Risk tolerance refers to your emotional ability to withstand financial loss. By its very nature, risk tolerance is a personal belief system that may or may not be rooted in factual information. 

There’s no doubt that risk tolerance is a component in determining how to allocate the assets in your investment portfolio. However, unfortunately, many investors place too much weight on their risk tolerance versus how much risk they can financially tolerate. Being overly averse to risk can result in limiting your earning potential. 

Take “Joe.” Joe is a DIY investor, and he fears the negative outcomes that could occur with an aggressive or even moderate investment strategy. Therefore, he takes a very conservative approach and experiences little loss, but also very little growth. 

While Joe’s fears are important to acknowledge, they can skew reality, causing him to overestimate the likelihood of bad outcomes. As the fear of loss rises, the personal utility of riskier investments declines. Because Joe is in his 30s and has decades to retirement, he may not be as vulnerable to risk as he may fear.

One important way that a financial advisor can help Joe is to present factual evidence on the need to balance risks in his portfolio. Proper diversification and asset allocation can improve portfolio performance while actually lowering inflation-adjusted risk. In other words, being overly fearful of short-term loss can cripple your long-term wealth.


Risk Capacity

Risk capacity is different than risk tolerance. Risk capacity is a measure of the investment risks you can afford to take, independent of your emotional response to those risks. In simple terms, risk capacity is the financial ability to recover from the kinds of losses that a particular investment might reasonably incur. 

Risk-averse investors may underestimate their risk capacity, a stance that can misalign their investments with the goal of long-term wealth building.

> _RECORDED DATA_
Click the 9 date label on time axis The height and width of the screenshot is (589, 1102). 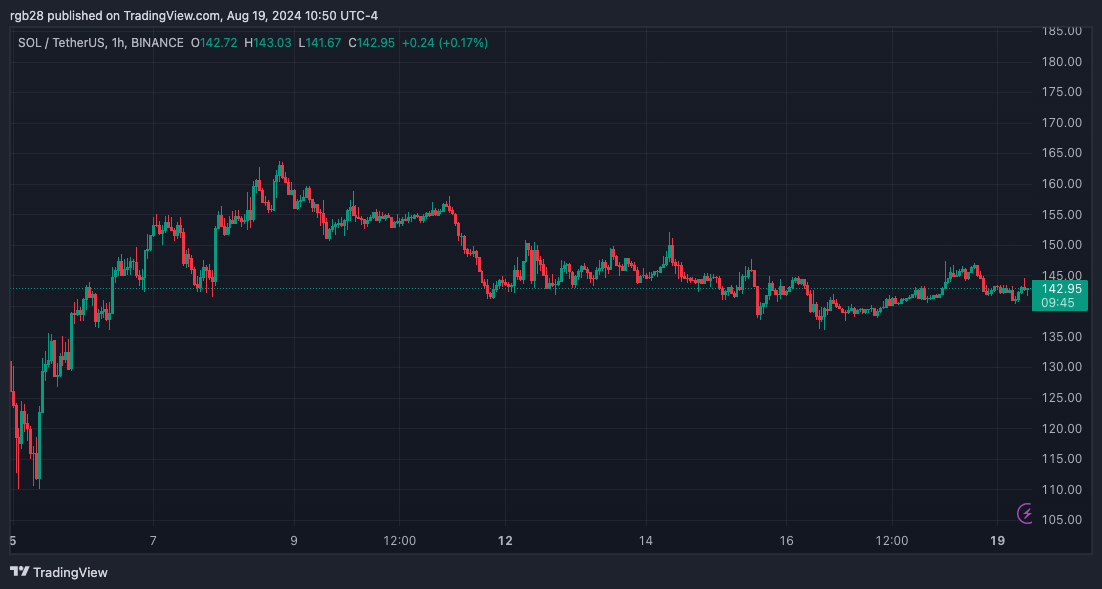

> _PROBLEM 1_
Please reproduce the risk tolerance passage word for word, from "One important way" to "might reasonably incur.".
> _PROBLEM 2_
In simple terms, how does the risk tolerance passage define risk capacity?
The material has no connection to the risk tolerance passage.

> _WRITTEN SOLUTION 1_
One important way that a financial advisor can help Joe is to present factual evidence on the need to balance risks in his portfolio. Proper diversification and asset allocation can improve portfolio performance while actually lowering inflation-adjusted risk. In other words, being overly fearful of short-term loss can cripple your long-term wealth.


Risk Capacity

Risk capacity is different than risk tolerance. Risk capacity is a measure of the investment risks you can afford to take, independent of your emotional response to those risks. In simple terms, risk capacity is the financial ability to recover from the kinds of losses that a particular investment might reasonably incur.

> _WRITTEN SOLUTION 2_
Risk capacity is the financial ability to recover from the kinds of losses that a particular investment might reasonably incur.